Kyoto’s Nishiki Market runs along a four- or five-block length of pedestrian street fitted with stalls and little shops selling an eye-popping smorgasbord of food and food-related things, from kombu to artisanal knives to mochi to Japanese spices to skewers to seafood. So much sensory overload from just a thirty-minute stroll down this narrow corridor of heaven.

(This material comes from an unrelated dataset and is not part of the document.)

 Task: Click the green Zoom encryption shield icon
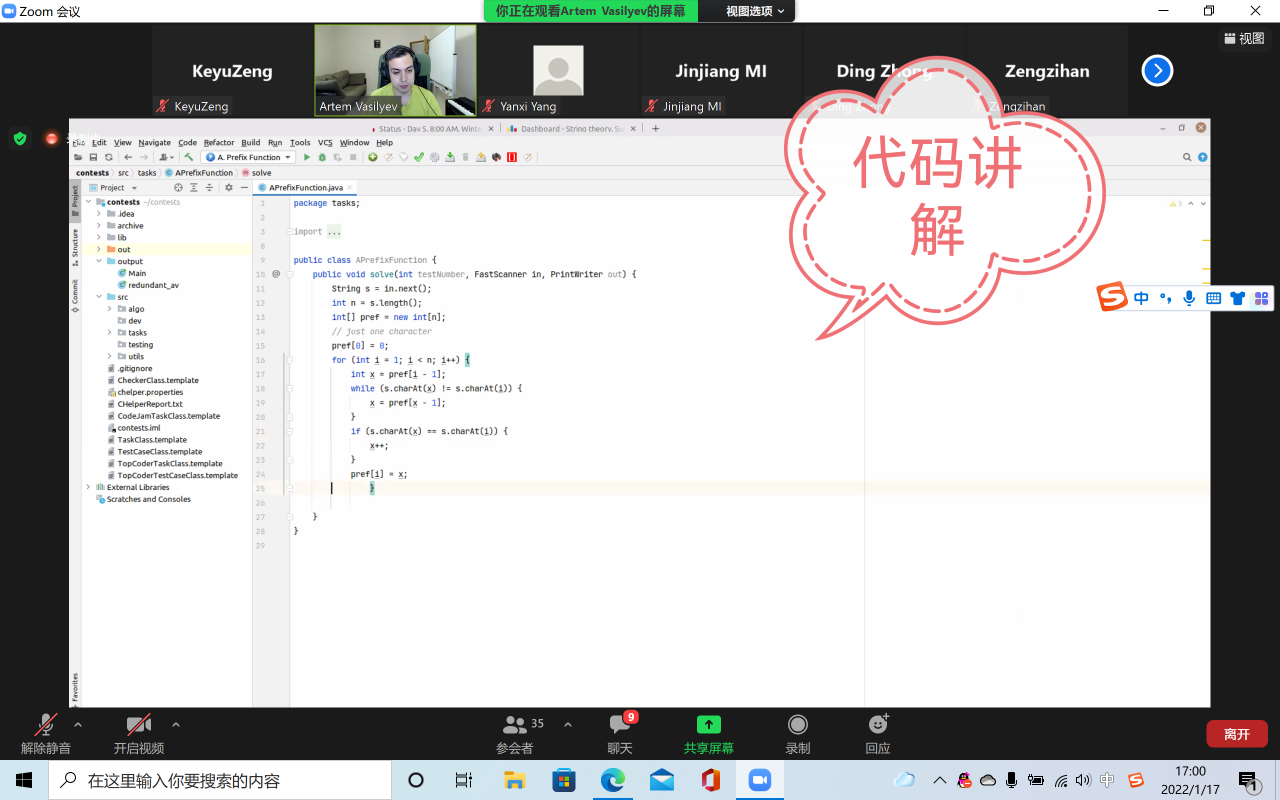20,139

Fish cake skewers with a variety of combination fillings. I tried the one with sweet potato, which in retrospect was a bit too heavy given my late lunch and my early omakase sushi dinner, but at the time I did not regret it. The steamer keeps the cake hot and moist, while the sweet potato lends some body and a soft, grainy texture. Knives and knives and knives, at Aritsugu, whose storied history dates back to the mid-1500s, when the founder was a swordmaker for the imperial family:
Ochanoko, a spice shop, where I picked up a yuzu spice mix, a classic seven-spice (shichimi), and a custom rose-scented spice mix, courtesy of the spice buffet below. In order to sample a mixture, they add a pinch to a small paper cup along with a dose of hot water – you take a drink to immediately experience what you’re getting. A potpourri of fried goodies – I grabbed a small bag of sweet potato fries (yes, I did somewhat unwittingly eat a lot of sweet potato in my one hour at Nishiki) with onions.An endless parade of joy, Nishiki Market was a drool-inducing promenade through some of Kyoto’s longest-running purveyors of premium ingredients, gourmet goods, artisanal wares – a centuries-old monument to high-quality sourcing and craftsmanship.